A strike would idle production of the Edge and Lincoln Nautilus crossovers in Oakville. Ford sold 50,651 Edges in the United States in the first half of 2020, and an additional 5,504 in Canada, according to the Automotive News Data Center.
A strike would also halt production of the 5.0-liter and 7.3-liter V-8 engines built in the Windsor factories, which are important to Ford production in the United States. Those engines are found in the company’s top-selling F-series pickup and Ford Mustang.
Parts distribution centers in Edmonton and Brampton, Ontario, would also be affected by a strike.

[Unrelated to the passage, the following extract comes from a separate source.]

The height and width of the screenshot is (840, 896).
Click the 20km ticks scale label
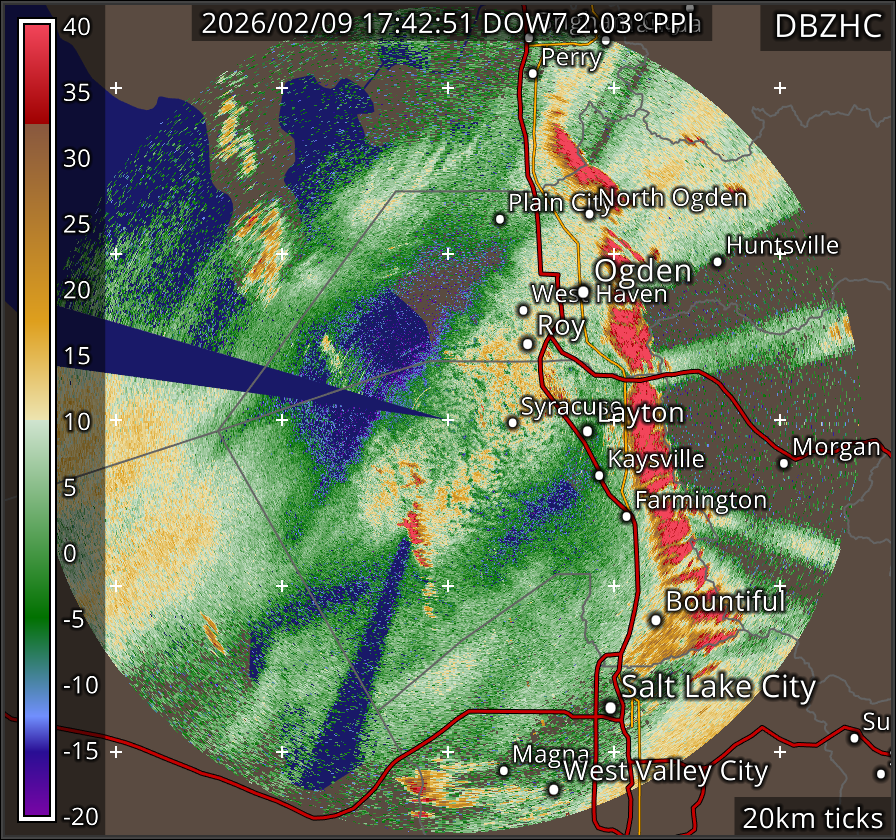tap(811, 818)
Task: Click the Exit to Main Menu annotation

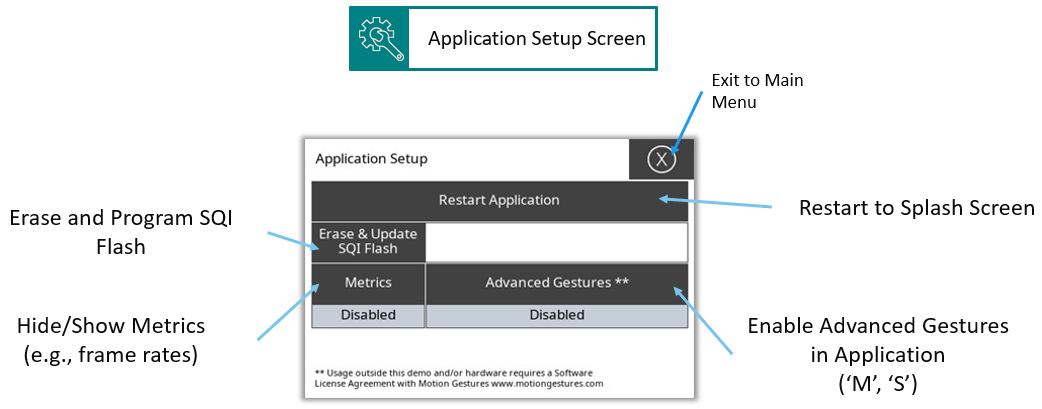Action: pyautogui.click(x=757, y=90)
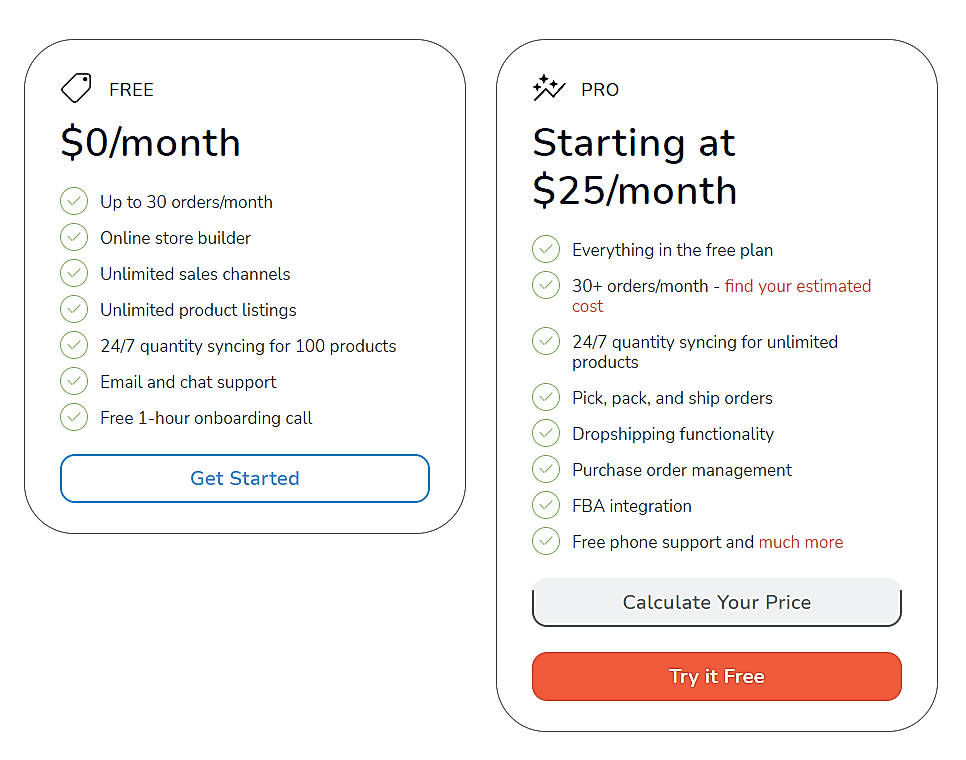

The Star report comes after the union, as well as from environmentalist groups, have spent time lobbying the federal government to incentivize more production of EVs in Canada. Unifor sees securing investments for EV production now as critical to maintaining manufacturing in Canada in the long term as companies roll out their electrification strategies.
The Detroit 3 currently build no pure battery-electric vehicles in Canada. And the hybrid version of the Chrysler Pacifica minivan is the only hybrid model assembled by them in Canada.
As previously reported by Automotive News Canada, automakers would likely need to make major investments in Canada to make EV production feasible in the country. This is, in part, due to trade requirements and the fact that so many EV components are sourced from outside the country and the region.
Incentivizing such investments would dovetail with the federal government’s goal of reducing global warming, as well as meeting zero-emissions vehicle sales mandates in Quebec and British Columbia. Ottawa currently offers up to $5,000 in incentives for the purchase of electric and plug-in hybrid vehicles.